Starting with the first line and ending with the line that holds "New American Standard", repeat the material exactly.

:::

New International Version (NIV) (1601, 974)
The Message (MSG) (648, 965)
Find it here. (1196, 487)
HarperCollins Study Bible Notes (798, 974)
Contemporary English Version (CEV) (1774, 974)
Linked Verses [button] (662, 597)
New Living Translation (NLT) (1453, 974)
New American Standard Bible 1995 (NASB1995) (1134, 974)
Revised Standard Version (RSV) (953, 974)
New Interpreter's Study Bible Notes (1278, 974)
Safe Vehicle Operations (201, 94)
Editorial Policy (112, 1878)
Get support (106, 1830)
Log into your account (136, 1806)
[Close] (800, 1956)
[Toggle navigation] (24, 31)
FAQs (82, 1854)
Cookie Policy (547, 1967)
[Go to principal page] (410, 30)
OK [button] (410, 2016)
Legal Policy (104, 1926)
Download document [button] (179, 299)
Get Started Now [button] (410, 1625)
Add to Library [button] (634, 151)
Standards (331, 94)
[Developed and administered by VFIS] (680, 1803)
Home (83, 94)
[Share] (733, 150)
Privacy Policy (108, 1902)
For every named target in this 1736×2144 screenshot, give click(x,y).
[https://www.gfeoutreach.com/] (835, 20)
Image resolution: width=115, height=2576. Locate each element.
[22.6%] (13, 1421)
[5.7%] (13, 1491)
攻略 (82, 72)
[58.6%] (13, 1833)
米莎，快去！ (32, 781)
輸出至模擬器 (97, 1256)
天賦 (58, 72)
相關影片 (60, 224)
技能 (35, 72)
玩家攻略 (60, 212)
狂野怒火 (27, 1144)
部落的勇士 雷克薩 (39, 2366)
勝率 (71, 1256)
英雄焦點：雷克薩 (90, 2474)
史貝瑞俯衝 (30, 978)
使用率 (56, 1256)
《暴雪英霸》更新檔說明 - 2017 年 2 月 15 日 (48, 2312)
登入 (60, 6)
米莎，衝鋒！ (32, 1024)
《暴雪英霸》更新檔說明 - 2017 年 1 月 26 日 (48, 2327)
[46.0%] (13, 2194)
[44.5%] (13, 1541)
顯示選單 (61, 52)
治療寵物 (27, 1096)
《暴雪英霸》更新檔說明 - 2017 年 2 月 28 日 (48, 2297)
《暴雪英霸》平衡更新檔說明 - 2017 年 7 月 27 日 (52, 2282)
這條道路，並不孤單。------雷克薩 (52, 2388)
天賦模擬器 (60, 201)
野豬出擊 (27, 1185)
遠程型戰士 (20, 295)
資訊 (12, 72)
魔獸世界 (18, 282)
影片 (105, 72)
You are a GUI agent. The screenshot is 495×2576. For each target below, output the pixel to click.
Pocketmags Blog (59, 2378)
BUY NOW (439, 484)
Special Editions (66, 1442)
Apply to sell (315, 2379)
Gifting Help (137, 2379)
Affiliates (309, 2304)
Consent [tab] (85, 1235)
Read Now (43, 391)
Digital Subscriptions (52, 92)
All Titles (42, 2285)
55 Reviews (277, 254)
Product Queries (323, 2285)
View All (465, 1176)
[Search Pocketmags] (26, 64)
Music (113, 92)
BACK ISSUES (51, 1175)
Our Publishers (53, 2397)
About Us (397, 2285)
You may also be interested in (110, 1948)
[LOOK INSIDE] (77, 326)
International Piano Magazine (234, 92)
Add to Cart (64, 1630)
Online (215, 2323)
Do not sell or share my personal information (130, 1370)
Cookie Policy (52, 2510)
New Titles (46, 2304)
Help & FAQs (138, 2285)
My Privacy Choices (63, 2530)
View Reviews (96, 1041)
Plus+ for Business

:::

Task solution:
New International Version (NIV) (1601, 974)
The Message (MSG) (648, 965)
Find it here. (1196, 487)
HarperCollins Study Bible Notes (798, 974)
Contemporary English Version (CEV) (1774, 974)
Linked Verses [button] (662, 597)
New Living Translation (NLT) (1453, 974)
New American Standard Bible 1995 (NASB1995) (1134, 974)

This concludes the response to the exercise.